Report - Applied Data Science Capstone
Commonly, several people ask themselves which city they should travel to, where their preferred criterion of choice is how commercially different the city of travel is in relation to the places they have already visited or live. The data analysis thar will be performed, seeks to prototype the resolution of this problem, comparing commercial profiles of two different cities (Toronto and Paris) to travel, for a resident of a specific city (new_york), evaluating the similarity level of existence and frequency of stores category in each travel cities in relation to the resident city.
Curious travelers will benefit from this analysis, as they will be able to sort their list of refined searches on which cities to visit, based on the statistical result of this degree of distinction.
This view on the level of distinction can contribute to better human experiences, considering that cities very different from their hometown, usually contribute to a more memorable travel experience.

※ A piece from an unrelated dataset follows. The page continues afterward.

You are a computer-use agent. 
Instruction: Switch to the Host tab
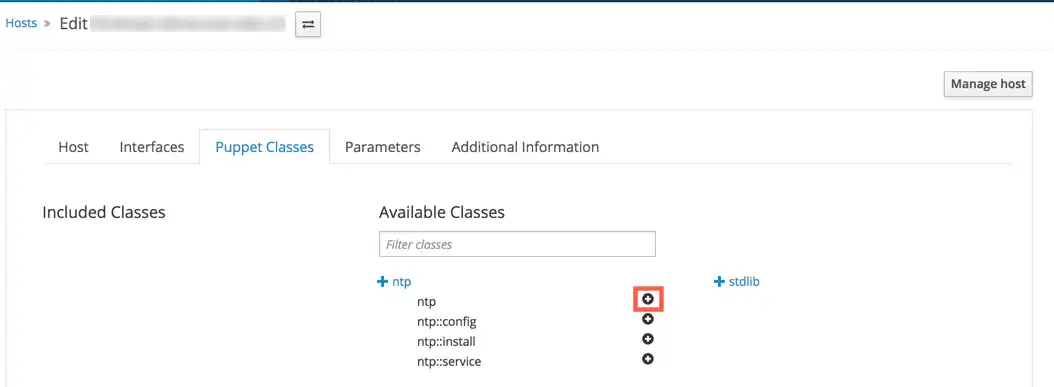(73, 146)
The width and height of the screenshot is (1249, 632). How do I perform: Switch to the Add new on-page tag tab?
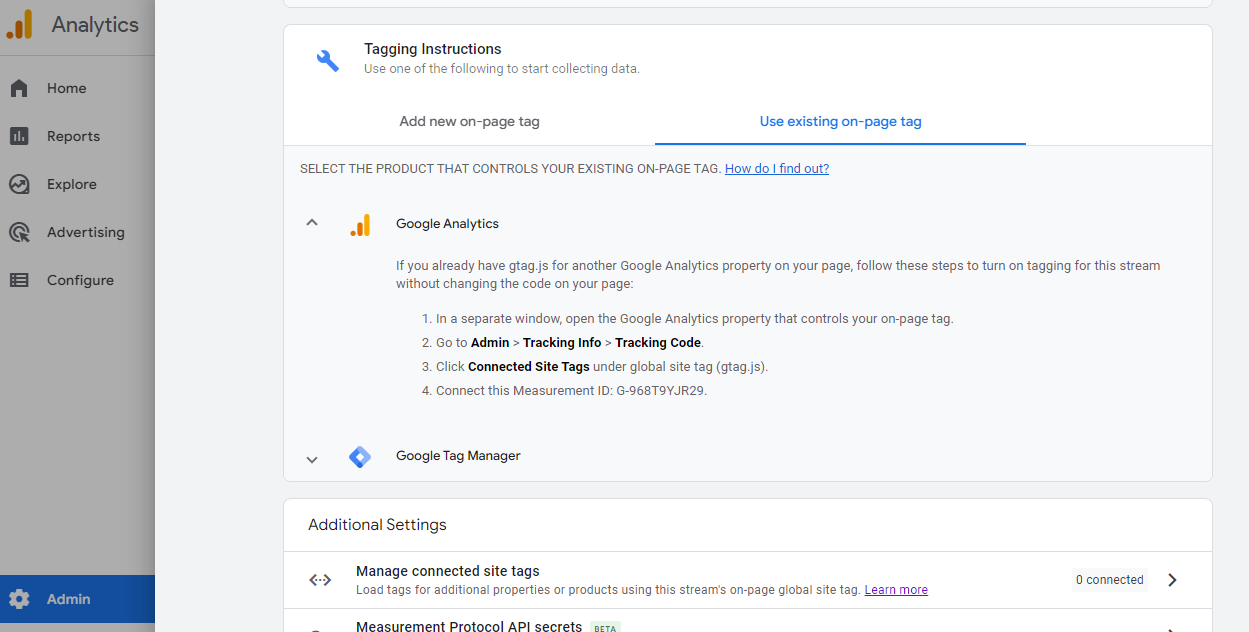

To obtain data on commercial stores, the approach adopted was first to obtain the postal code data of the cities analyzed.
As a unified and standardized worldwide postal code base is not found, it was obtained from different websites, aiming at an already structured and reliable data source.
- For the city of Toronto, the source used was the online encyclopedia wiipedia (1), which contains all the postal codes of the country Canada.
- For the city of Paris, the source used was the worldpostalcode website, which demanded a greater treatment of the data. (2)
- For the city of New York, the source used was the website colcl.us. (3)
As the data for the 3 cities were not structured in the same way, it was necessary to do data engineering work to normalize them.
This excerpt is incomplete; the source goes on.